### Kumpulan Soal
a: Jawab tiga pertanyaan ini berdasarkan teks tentang pengukuran kemiskinan oleh BPS:
(i) Buku pegangan apa yang menjadi acuan konsep kebutuhan dasar, dan siapa penerbitnya?
(ii) Kapan seseorang digolongkan sebagai penduduk miskin?
(iii) GK makanan setara dengan berapa kkal per kapita per hari?
b: Teruskan teks tentang pengukuran kemiskinan oleh BPS, mulai setelah kalimat terakhirnya.

### Kutipan Teks

------------------------------------------------

Dalam mengukur kemiskinan, BPS menggunakan konsep kemampuan memenuhi kebutuhan dasar (basic needs approach). Konsep ini mengacu pada Handbook on Poverty and Inequality yang diterbitkan oleh World Bank. Dengan pendekatan ini, kemiskinan dipandang sebagai ketidakmampuan dari sisi ekonomi untuk memenuhi kebutuhan dasar makanan dan bukan makanan yang diukur dari sisi pengeluaran. Penduduk dikategorikan sebagai penduduk miskin jika memiliki rata-rata pengeluaran per kapita per bulan di bawah garis kemiskinan.
Garis Kemiskinan (GK) mencerminkan nilai rupiah pengeluaran minimum yang diperlukan seseorang untuk memenuhi kebutuhan pokok hidupnya selama sebulan, baik kebutuhan makanan maupun non-makanan. GK terdiri dari GK makanan (nilai pengeluaran minimum untuk kebutuhan makanan yang setara 2100 kkal per kapita per hari) dan GK non-makanan (nilai pengeluaran minimum untuk kebutuhan pokok non makanan).

------------------------------------------------

### Cuplikan Data
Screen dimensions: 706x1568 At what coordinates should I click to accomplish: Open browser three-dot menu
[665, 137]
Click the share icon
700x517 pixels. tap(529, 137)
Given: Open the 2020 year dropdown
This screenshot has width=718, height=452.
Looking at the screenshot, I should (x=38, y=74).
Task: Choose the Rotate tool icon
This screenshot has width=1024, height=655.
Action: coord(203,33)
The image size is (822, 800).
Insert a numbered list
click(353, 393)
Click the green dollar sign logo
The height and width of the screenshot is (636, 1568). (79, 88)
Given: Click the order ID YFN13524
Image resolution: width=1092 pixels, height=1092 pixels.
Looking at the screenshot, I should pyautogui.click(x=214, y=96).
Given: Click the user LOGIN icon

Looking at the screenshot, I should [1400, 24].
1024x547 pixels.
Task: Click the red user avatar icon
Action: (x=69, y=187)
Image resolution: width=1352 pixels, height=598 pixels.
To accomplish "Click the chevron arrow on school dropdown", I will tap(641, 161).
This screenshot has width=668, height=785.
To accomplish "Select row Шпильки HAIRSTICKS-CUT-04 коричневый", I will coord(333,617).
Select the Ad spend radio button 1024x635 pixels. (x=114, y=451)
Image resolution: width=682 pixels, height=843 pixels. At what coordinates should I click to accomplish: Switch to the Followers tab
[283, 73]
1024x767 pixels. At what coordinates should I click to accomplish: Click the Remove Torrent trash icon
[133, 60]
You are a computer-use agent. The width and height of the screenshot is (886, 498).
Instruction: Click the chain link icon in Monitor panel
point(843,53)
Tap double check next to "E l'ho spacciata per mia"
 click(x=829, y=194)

------------------------------------------------

### Jawaban Soal
a:
(i) Handbook on Poverty and Inequality, diterbitkan oleh World Bank.
(ii) Jika rata-rata pengeluaran per kapita per bulannya di bawah garis kemiskinan.
(iii) 2100 kkal per kapita per hari.

b:
Pada September 2022, GK nasional adalah sebesar Rp 535.547 per kapita per bulan. Jika dilihat dari komponen penyusunnya, peranan komoditas makanan masih jauh lebih besar dibandingkan peranan komoditas bukan makanan. GK makanan pada September 2022 menyumbang 74,15 persen terhadap GK, sedangkan GK non-makanan menyumbang sebesar 25,85 persen.
Sementara itu, pada September 2022, secara rata-rata rumah tangga miskin di Indonesia memiliki 4,34 orang anggota rumah tangga. Hal ini berarti besarnya GK per rumah tangga miskin secara rata-rata adalah sebesar Rp 2.324.274/rumah tangga miskin/bulan. Angka ini turun sebesar 2,99 persen dibanding kondisi Maret 2022 yang sebesar Rp 2.395.923/bulan.
Fenomena yang Mempengaruhi
Beberapa fenomena yang mempengaruhi naiknya tingkat kemiskinan September 2022 dibanding Maret 2022 di antaranya; pertama, adanya penyesuaian harga BBM pada 3 September 2022 untuk jenis bahan bakar Pertalite, Solar, dan Pertamax (non-subsidi). Kedua, tingkat inflasi pada bulan September 2022 sebesar 1,17 persen (m-to-m) dan 5,95 persen (y-o-y). Ketiga, secara q to q, pertumbuhan ekonomi melambat pada Triwulan 3-2022 yakni sebesar 1,81 persen.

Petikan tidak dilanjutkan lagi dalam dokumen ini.